Oleh karena itu, diperlukan suatu upaya pengadaan bahan pangan yang mampu menyuplai kebutuhan gizi dan energi para korban bencana alam dengan karakter produk yang dapat langsung dikonsumsi tanpa memerlukan proses pengolahan pangan lanjutan. Produk pangan yang mampu memenuhi kebutuhan para korban bencana ini biasa dikenal sebagai pangan darurat. Pangan darurat sengaja dirancang untuk dapat memenuhi kebutuhan energi harian manusia dalam keadaan darurat dan dapat langsung dikonsumsi. Pada dasarnya produk pangan darurat dapat diproduksi dari komoditas apa saja. Namun idealnya pangan darurat diproduksi dari bahan-bahan yang dapat dihasilkan oleh negeri sendiri demi menciptakan ketahanan pangan. Bahan baku lokal yang berpotensi tersebut seperti kedelai, kacang hijau, pisang, singkong, dan ubi jalar. II.

KETENTUAN TUGAS A:
Menurut petikan tentang pangan darurat, bahan baku lokal apa saja yang disebut berpotensi untuk produksinya?
Petikan dan catatan di halaman ini merupakan bahan yang terpisah satu sama lain.

BAHAN EKSTRAKSI:
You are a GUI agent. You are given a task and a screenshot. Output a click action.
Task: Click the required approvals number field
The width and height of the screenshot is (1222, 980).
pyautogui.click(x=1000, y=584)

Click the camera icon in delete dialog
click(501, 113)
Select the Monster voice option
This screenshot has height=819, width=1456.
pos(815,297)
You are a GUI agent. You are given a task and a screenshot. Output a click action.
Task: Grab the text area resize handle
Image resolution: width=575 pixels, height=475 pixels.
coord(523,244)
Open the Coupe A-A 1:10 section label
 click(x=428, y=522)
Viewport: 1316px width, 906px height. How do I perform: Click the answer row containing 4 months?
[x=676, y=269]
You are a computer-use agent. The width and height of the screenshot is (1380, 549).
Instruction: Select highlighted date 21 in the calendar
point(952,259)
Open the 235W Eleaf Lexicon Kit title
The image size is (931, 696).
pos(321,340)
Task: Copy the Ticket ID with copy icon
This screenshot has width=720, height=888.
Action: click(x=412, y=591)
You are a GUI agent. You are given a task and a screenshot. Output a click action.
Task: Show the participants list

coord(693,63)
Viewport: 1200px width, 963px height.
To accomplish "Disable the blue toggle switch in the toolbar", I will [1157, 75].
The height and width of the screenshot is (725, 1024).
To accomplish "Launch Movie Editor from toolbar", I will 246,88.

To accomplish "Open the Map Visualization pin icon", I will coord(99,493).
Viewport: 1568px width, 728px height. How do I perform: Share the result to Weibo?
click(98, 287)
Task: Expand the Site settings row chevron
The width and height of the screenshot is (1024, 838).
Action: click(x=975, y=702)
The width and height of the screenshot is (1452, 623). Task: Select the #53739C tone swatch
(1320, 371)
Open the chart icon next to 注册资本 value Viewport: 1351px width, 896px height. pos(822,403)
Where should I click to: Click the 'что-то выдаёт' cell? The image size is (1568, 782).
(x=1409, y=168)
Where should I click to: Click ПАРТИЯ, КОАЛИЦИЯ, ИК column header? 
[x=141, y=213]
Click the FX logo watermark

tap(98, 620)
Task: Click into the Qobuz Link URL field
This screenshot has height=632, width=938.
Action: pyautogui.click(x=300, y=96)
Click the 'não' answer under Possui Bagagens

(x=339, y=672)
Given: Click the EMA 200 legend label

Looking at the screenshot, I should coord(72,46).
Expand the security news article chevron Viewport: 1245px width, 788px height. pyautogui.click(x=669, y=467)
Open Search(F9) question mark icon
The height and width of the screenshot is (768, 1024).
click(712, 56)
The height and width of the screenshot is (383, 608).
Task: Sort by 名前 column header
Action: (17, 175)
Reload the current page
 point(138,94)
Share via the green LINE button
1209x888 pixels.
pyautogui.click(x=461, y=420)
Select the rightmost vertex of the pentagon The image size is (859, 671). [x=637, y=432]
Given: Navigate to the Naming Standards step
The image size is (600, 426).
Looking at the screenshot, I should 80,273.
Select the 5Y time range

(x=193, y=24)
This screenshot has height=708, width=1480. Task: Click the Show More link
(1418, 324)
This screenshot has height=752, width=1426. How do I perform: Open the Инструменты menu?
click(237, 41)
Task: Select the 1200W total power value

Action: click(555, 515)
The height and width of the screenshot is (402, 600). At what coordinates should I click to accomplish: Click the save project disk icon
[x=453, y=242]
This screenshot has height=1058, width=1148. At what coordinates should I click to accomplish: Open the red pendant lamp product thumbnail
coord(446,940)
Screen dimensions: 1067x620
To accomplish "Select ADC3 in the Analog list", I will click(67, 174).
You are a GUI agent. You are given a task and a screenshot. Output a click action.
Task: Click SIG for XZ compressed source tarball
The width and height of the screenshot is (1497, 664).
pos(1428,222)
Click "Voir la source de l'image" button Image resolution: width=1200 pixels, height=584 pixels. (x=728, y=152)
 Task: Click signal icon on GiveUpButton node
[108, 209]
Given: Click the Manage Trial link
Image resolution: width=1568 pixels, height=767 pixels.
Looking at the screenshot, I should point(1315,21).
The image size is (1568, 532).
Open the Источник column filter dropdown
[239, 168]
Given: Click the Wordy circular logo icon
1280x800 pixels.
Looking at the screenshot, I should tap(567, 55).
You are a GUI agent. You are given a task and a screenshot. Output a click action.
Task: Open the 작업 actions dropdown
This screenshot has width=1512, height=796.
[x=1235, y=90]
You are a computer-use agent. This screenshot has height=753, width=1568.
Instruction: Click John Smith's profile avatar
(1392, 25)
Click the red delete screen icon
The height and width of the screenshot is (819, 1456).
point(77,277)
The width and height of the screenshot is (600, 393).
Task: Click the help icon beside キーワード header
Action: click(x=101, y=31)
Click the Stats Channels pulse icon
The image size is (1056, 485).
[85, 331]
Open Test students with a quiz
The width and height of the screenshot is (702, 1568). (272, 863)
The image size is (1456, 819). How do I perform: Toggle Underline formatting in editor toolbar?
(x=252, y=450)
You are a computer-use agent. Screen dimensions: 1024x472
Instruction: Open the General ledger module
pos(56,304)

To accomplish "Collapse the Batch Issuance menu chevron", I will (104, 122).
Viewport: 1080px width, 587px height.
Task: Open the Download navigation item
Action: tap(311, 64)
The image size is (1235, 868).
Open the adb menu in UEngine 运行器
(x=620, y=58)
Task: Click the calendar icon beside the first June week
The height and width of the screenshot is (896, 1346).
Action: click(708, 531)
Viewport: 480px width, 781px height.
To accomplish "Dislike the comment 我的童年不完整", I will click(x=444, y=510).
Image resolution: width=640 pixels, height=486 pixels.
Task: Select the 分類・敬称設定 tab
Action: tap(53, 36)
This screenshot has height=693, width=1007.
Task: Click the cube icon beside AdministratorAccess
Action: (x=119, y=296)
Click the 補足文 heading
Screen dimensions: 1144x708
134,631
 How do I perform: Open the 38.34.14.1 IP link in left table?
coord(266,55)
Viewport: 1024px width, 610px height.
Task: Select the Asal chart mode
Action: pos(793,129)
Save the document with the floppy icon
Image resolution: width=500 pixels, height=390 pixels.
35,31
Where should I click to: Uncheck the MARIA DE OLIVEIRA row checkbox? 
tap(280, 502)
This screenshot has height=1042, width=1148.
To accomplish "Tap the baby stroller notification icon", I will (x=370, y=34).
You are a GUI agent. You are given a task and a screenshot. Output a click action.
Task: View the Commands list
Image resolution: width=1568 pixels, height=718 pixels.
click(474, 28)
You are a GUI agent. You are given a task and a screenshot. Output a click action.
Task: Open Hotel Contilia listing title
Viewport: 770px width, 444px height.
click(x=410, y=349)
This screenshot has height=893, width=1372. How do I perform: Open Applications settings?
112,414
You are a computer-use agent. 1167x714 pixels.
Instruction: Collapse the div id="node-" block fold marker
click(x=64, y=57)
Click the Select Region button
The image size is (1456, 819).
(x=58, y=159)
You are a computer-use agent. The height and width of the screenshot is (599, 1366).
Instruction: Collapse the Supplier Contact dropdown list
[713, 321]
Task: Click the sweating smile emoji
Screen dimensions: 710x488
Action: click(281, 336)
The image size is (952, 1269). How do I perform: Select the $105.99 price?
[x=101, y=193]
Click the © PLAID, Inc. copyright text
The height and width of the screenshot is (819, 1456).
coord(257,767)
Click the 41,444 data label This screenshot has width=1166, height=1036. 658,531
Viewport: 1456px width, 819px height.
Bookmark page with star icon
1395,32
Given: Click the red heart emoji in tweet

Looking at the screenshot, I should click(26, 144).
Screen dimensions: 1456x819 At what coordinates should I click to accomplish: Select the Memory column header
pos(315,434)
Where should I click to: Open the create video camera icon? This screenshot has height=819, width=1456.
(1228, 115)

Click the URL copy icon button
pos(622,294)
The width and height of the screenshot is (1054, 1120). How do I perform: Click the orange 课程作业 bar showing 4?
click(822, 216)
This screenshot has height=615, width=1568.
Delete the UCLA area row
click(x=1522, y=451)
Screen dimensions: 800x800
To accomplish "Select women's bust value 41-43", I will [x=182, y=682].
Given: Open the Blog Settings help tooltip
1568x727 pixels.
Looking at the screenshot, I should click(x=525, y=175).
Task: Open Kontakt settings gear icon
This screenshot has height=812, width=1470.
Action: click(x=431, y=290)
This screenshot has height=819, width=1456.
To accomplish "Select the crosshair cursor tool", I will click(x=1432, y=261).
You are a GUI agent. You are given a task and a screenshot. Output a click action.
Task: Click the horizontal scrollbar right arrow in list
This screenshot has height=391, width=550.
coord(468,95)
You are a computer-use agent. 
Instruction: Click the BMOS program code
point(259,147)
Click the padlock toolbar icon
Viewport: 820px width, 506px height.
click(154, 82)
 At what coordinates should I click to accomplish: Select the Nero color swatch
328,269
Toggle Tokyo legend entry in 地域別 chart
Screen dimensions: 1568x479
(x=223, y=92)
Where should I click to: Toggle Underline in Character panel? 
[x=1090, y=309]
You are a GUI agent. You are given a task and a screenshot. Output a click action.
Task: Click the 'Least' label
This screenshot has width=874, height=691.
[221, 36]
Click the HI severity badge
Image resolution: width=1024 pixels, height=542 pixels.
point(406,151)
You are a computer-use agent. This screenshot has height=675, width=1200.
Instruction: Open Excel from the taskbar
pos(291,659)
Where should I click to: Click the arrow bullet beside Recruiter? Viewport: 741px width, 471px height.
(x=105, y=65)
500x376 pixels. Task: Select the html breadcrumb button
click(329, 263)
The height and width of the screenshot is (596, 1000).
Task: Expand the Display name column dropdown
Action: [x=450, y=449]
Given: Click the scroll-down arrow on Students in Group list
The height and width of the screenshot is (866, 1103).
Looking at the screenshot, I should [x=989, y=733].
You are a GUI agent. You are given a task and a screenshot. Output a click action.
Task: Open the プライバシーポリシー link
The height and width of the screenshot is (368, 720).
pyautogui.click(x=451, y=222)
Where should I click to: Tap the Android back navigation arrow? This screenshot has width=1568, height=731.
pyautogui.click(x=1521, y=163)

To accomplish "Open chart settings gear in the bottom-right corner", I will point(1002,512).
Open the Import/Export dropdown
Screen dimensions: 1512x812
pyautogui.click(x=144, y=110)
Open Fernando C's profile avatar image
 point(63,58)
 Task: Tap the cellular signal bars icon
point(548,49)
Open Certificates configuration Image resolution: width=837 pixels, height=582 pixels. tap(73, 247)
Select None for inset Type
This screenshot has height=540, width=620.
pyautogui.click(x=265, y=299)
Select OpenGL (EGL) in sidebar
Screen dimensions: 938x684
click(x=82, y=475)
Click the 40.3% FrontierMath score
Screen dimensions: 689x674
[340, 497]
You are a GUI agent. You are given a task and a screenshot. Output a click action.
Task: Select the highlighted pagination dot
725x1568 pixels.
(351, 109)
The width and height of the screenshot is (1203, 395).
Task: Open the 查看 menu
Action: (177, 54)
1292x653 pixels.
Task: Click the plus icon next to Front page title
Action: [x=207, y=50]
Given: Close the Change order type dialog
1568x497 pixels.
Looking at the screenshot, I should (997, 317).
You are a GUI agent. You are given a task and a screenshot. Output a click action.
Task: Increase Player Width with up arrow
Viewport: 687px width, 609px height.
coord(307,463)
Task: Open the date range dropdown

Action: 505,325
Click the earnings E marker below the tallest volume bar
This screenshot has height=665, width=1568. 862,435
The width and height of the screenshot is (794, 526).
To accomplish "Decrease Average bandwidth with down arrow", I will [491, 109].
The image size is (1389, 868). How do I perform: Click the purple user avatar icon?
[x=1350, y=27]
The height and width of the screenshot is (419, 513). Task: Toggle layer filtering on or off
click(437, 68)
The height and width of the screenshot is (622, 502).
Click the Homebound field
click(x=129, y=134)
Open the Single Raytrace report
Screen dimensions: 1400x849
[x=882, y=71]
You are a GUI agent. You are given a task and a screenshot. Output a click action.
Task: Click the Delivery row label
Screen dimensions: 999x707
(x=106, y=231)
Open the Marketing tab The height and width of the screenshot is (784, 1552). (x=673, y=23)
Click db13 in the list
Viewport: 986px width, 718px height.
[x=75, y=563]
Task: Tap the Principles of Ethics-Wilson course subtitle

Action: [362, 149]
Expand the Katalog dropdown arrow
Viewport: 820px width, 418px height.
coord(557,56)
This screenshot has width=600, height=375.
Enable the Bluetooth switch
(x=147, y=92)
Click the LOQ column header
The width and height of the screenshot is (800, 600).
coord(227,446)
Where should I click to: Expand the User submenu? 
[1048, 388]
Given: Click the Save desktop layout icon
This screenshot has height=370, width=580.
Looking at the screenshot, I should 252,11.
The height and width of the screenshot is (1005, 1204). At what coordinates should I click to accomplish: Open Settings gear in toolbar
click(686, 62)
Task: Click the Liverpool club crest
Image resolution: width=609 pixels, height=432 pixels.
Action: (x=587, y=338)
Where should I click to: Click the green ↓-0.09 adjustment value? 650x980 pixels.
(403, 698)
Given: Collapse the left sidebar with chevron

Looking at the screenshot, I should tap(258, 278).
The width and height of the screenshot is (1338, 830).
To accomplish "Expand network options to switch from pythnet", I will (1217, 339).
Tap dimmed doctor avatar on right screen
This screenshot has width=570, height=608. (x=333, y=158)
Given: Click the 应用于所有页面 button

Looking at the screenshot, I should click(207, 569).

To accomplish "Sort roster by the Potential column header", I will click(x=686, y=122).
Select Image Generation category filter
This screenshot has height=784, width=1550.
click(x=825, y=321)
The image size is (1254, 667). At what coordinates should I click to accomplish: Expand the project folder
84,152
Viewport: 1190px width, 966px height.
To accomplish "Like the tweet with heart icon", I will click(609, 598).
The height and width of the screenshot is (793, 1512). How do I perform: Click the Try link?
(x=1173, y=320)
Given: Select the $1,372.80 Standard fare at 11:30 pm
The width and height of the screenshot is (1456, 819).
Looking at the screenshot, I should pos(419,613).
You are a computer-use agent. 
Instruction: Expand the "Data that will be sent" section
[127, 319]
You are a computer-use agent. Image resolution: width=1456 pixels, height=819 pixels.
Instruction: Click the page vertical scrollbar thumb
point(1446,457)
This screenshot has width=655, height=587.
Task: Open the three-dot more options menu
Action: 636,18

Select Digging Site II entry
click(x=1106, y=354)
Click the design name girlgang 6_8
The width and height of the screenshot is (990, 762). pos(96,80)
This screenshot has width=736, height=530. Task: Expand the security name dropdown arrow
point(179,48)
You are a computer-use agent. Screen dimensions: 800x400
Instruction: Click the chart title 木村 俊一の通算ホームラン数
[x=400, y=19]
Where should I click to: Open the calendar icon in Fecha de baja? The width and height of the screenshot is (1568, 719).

KETENTUAN TUGAS B:
Susun catatan sebagai CSV dua kolom bernama permintaan dan jawaban, satu baris untuk setiap permintaan, mulai dari baris catatan yang memuat "The height and width of the screenshot is (725, 1024)." hingga baris catatan yang memuat "click(98, 287)", termasuk kedua baris itu. Tempatkan setiap nilai dalam satu kolom berkutip dan ganti pemisah baris dengan spasi.

JAWABAN LENGKAP A:
Kedelai, kacang hijau, pisang, singkong, dan ubi jalar.

JAWABAN LENGKAP B:
permintaan,jawaban
"The height and width of the screenshot is (725, 1024). To accomplish ""Launch Movie Editor from toolbar"",","I will 246,88."
"To accomplish ""Open the Map Visualization pin icon"",","I will coord(99,493)."
"Viewport: 1568px width, 728px height. How do I perform: Share the result to Weibo?","click(98, 287)"